- _Questions_
1 – Translate this sentence from the investing blog post on The Intelligent Investor into Spanish: "In the end, how your investments behave is much less important than how you behave."
2 – Continue the investing blog post on The Intelligent Investor from its last sentence.
*** Opening Document passage ***
I recently started my investing journey and I have been trying to educate myself on the various nuts and bolts that go into building a solid investment. It has been an interesting educational experience so far. I am treating this blog as my note-taking app of sorts, to write down helpful and insightful points from the books I have read.
I recently finished The Intelligent Investor by Benjamin Graham, the person considered Warren Buffett’s investment muse.
Here are some key investment takeaways from Benjamin’s book. This is the first of 3 parts. I hope you enjoy this series as much as I did, curating and compiling it.
No matter how careful you are, the one risk no investor can ever eliminate is the risk of being wrong. Only by insisting on what Graham called the “margin of safety”—never overpaying, no matter how exciting an investment seems to be—can you minimize your odds of error.
By developing your discipline and courage, you can refuse to let other people’s mood swings govern your financial destiny. In the end, how your investments behave is much less important than how you behave.
The famous warning of Santayana: “Those who do not remember the past are condemned to repeat it.”
“If you have built castles in the air, your work need not be lost; that is where they should be. Now put the foundations under them.”
Henry David Thoreau, Walden
What exactly does Graham mean by an “intelligent” investor? Back in the first edition of this book, Graham defines the term—and he makes it clear that this kind of intelligence has nothing to do with IQ or SAT scores. It simply means being patient, disciplined, and eager to learn; you must also be able to harness your emotions and think for yourself. This kind of intelligence, explains Graham, “is a trait more of the character than of the brain.”
As Graham puts it, “while enthusiasm may be necessary for great accomplishments elsewhere, on Wall Street it almost invariably leads to disaster.”
*** Closing Document passage ***
*** Opening Data extract ***
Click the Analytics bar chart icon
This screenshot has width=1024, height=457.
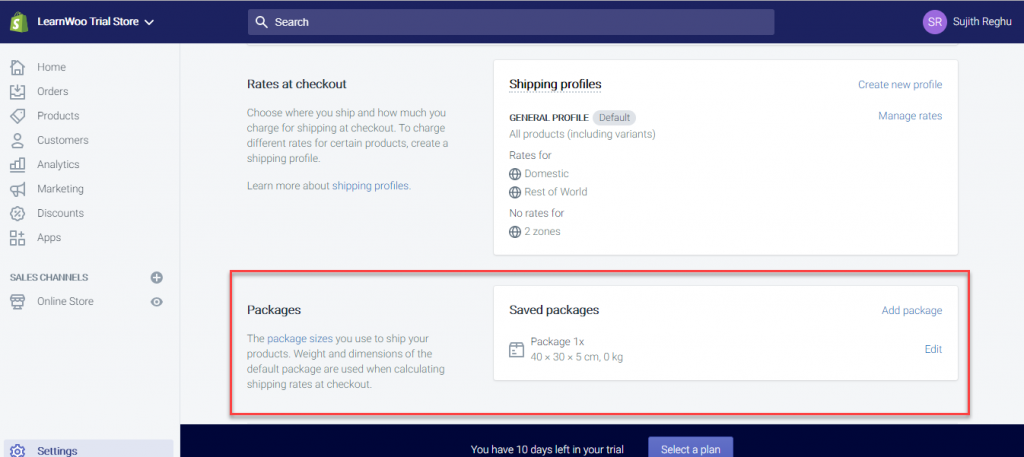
*** Closing Data extract ***
*** Opening Data extract ***
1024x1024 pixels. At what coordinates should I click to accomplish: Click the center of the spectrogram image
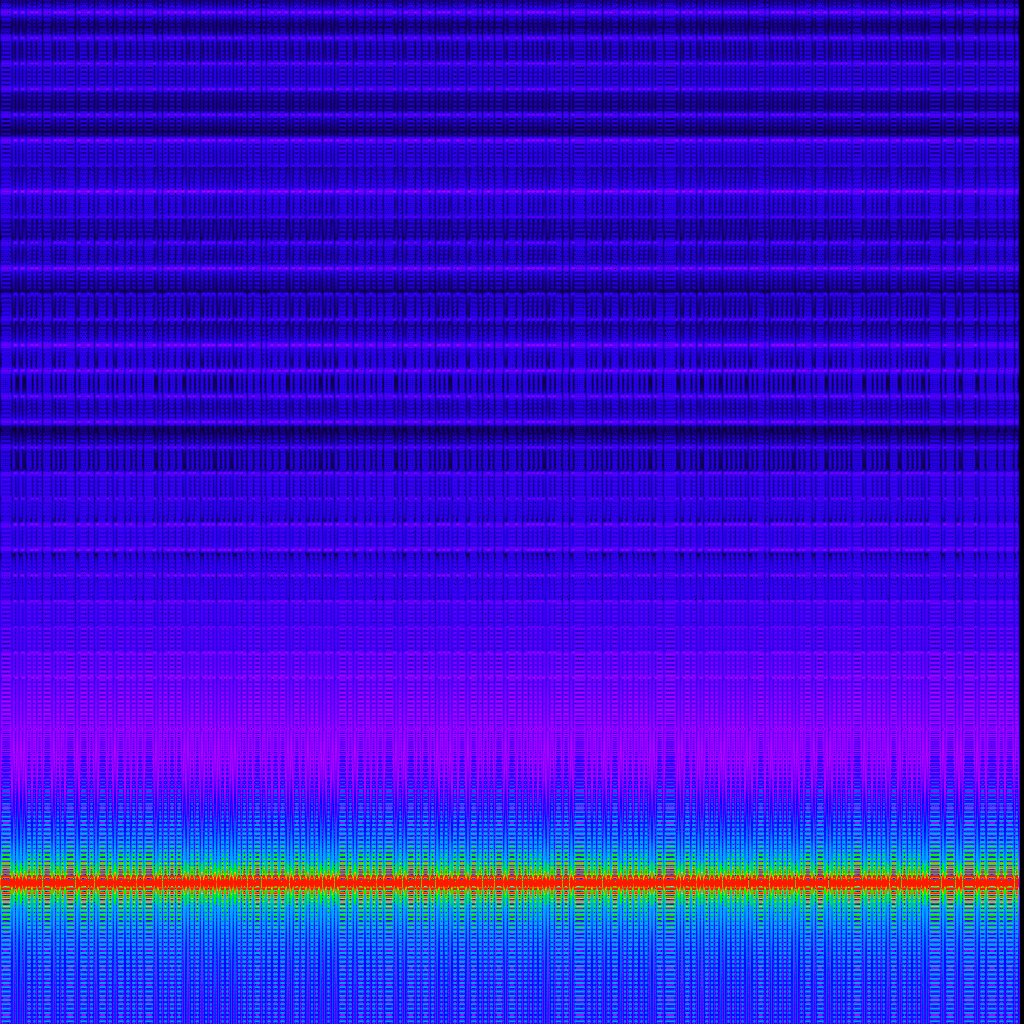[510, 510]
*** Closing Data extract ***
*** Opening Data extract ***
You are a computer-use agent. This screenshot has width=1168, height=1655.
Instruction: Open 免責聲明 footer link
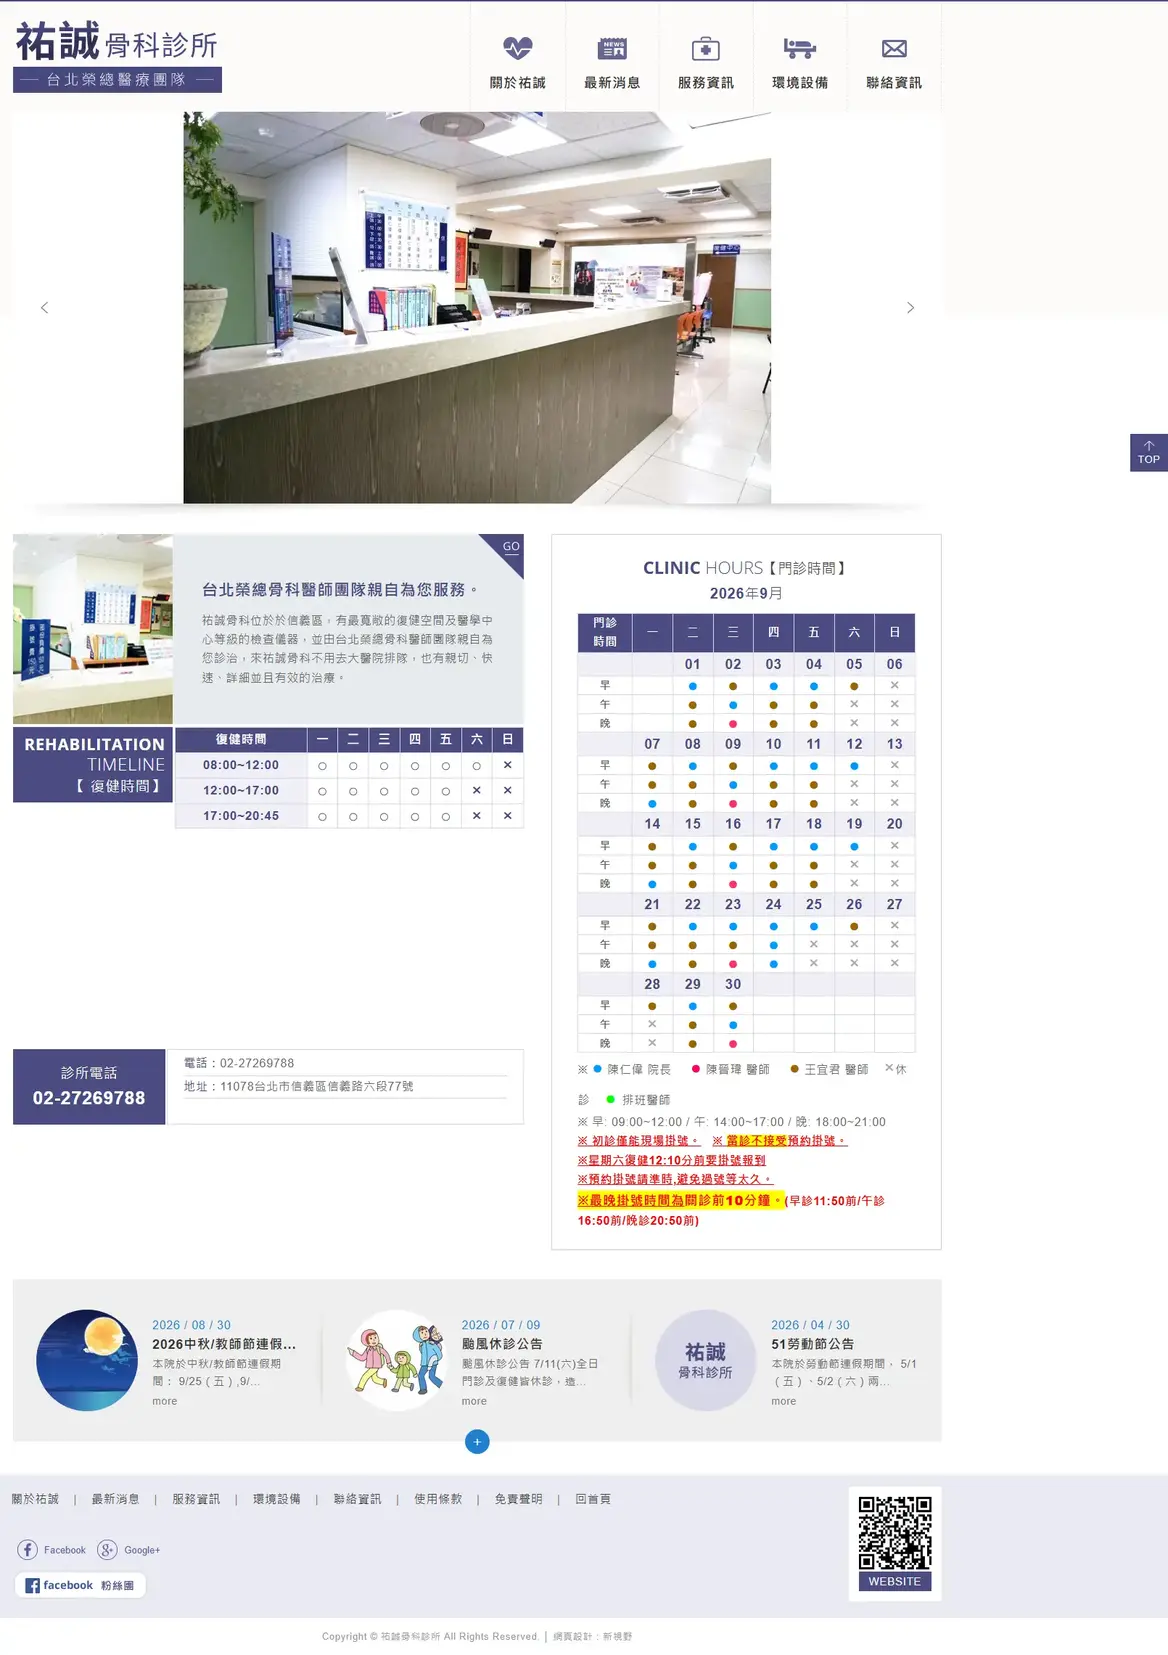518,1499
*** Closing Data extract ***
- _Answers for the exercise_
1 – Al final, cómo se comportan tus inversiones es mucho menos importante que cómo te comportas tú.

2 –
Most painfully of all, by losing their self-control just when they needed it the most, these people proved Graham’s assertion that “the investor’s chief problem—and even his worst enemy—is likely to be himself.”
Obvious prospects for physical growth in a business do not translate into obvious profits for investors.
Why do you suppose the brokers on the floor of the New York Stock Exchange always cheer at the sound of the closing bell—no matter what the market did that day? Because whenever you trade, they make money—whether you did or not. By speculating instead of investing, you lower your own odds of building wealth and raise someone else’s.
Graham’s definition of investing could not be clearer: “An investment operation is one which, upon thorough analysis, promises safety of principal and an adequate return.”
Graham urges you to invest only if you would be comfortable owning a stock even if you had no way of knowing its daily share price.
People who invest make money for themselves; people who speculate make money for their brokers. And that, in turn, is why Wall Street perennially downplays the durable virtues of investing and hypes the gaudy appeal of speculation.
As Graham never stops reminding us, stocks do well or poorly in the future because the businesses behind them do well or poorly—nothing more, and nothing less.
On the other hand, if the formula actually did work in the past (like the January effect), then by publicizing it, market pundits always erode—and usually eliminate—its ability to do so in the future.
Americans are getting stronger. Twenty years ago, it took two people to carry ten dollars’ worth of groceries. Today, a five year-old can do it.
Henny Youngman
While mild inflation allows companies to pass the increased costs of their own raw materials on to customers, high inflation wreaks havoc—forcing customers to slash their purchases and depressing activity throughout the economy. There is a fine passage near the beginning of Aristotle’s Ethics that goes: “It is the mark of an educated mind to expect that amount of exactness which the nature of the particular subject admits. It is equally unreasonable to accept merely probable conclusions from a mathematician and to demand strict demonstration from an orator.” The work of a financial analyst falls somewhere in the middle between that of a mathematician and of an orator.